ADALAH kemustahilan KPK bisa melenggang aman memberantas korupsi di saat negara berada dalam kendali kekuasaan politik yang sepenuhnya berada di tangan partai-partai yang tubuhnya terinfeksi virus korupsi. Mustahil pula KPK terlindung aman kelanjutan hidupnya oleh Dewan Perwakilan Rakyat yang dipenuhi oleh perwakilan partai yang selalu meneriakkan retorika anti korupsi namun pada waktu yang sama sebagian kadernya bergelimang suap dan korupsi. Adalah fakta bahwa eksistensi partai selama ini, diakui atau tidak, untuk sebagian bersandar kepada dana hasil korupsi. Dan, partai-partai inilah yang kini sedang mengayun-ayunkan nasib KPK melalui move revisi UU KPK.

Sama mustahilnya, mengharapkan KPK bisa bekerja optimal sementara ia dibentur kiri-kanan, sehingga kerapkali oleng, baik oleh sebagian (sesama) aparat penegakan hukum, tak terkecuali kalangan advokat, karena tujuan dan kepentingan subjektif yang berbeda. Beberapa lembaga penegakan hukum selama ini, diakui atau tidak, digerogoti korupsi internal. Sekaligus, penyalahgunaan kekuasaan, terutama korupsi dalam penanganan korupsi. Sikap tidak kooperatif, untuk tidak mengatakannya kesengajaan membentur, yang dilakukan Polri terhadap KPK dalam kaitan kasus Korupsi di Korlantas Polri, bisa dilihat dalam konteks ketidakbersihan internal tersebut.

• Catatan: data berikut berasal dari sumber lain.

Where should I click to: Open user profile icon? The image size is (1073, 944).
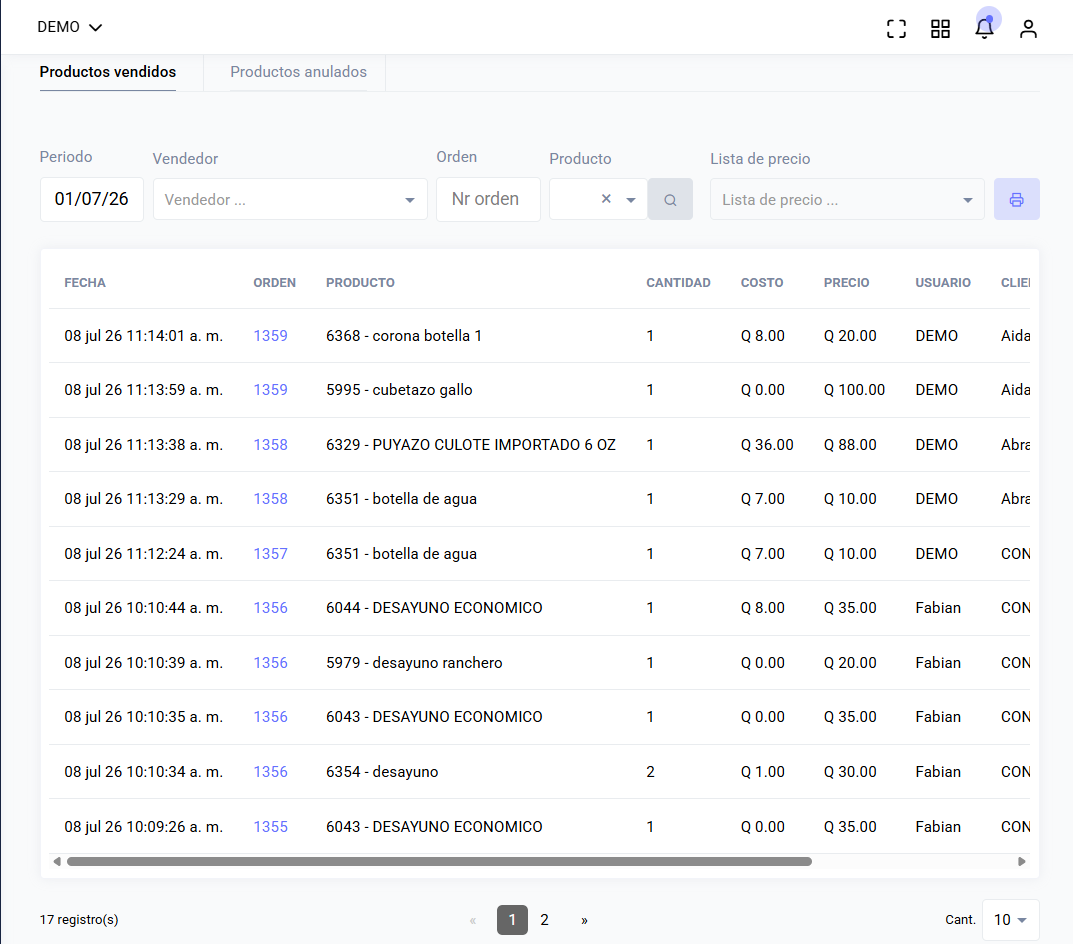(x=1028, y=29)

Dari pemberitaan pers terbaru, Tempo misalnya, terlontar semacam sinyalemen, tentang kuatnya sikap alert dan alergi Polri terhadap penanganan kasus tersebut oleh KPK. Tak lain karena sejumlah petinggi Polri kuatir kasus itu bisa (atau memang telah?) merambat ke atas sampai level Kapolri.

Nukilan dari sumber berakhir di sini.